Banking is a subset of the financial services sector, although not all bank services are strictly defined as financial services. To fully understand the difference between a financial services institution and a bank, or a financial service and banking service, you may want to think of the distinction between the provision of a good and the intermediation of a service.
Comparing Financial Goods to Financial Services
According to the Finance and Development department of the International Monetary Fund (IMF), a financial service is best described as the process by which a consumer or business acquires a financial good.
For example, a payment system provider is providing a financial service when it is able to accept and transfer funds from a payer to a recipient. This includes accounts that are settled through credit and debit cards, checks and electronic funds transfers.
Consider a financial advisor — the advisor manages assets and offers advice on behalf of a client. The advisor does not directly provide investments or any other product. Instead, the advisor facilitates the movement of funds between savers and the issuers of securities and other instruments. This service is a temporary task rather than a tangible asset.
Financial goods are not tasks — they are things. A mortgage loan may seem like a service, but it’s actually a product that lasts beyond the initial provision. Stocks, bonds, loans, commodity assets, real estate and insurance policies are examples of financial goods.
The Difference Between Banks and the Financial Services Sector
Traditional banks offer both financial services and financial goods. A saver might open a savings account, wire funds and/or take out a car loan all from the same bank. Clearly, the bank is a provider of financial services and should be considered part of the financial services sector.

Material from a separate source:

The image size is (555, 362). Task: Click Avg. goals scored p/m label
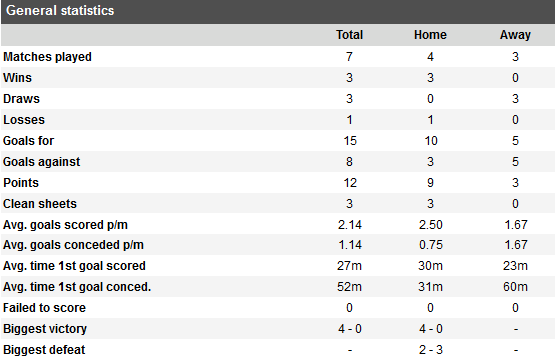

Even the federal government includes banks in its description of the financial services sector. The Department of Homeland Security suggests that small community banks and credit unions are also part of this sector.
There are many members of the financial services sector that are not banks, though. Investment agencies and stock market brokers are not banks, but they certainly provide financial services. Their services are only intermediate services, not end goods. This distinction is similar to how economists distinguish between capital goods and consumer goods; an orange can be a consumer good if it is directly eaten by a consumer, but it can also be a capital good if a deli owner uses the orange to make juice.
In a more aggregate sense, the banking industry is most concerned with direct saving and lending while the financial services sector incorporates investments, insurance, the redistribution of risk, and other financial activities. Banks earn revenue primarily on the difference in the interest rates charged for credit accounts and the rates paid to depositors. Financial services primarily earn revenue through fees, commissions, and other methods.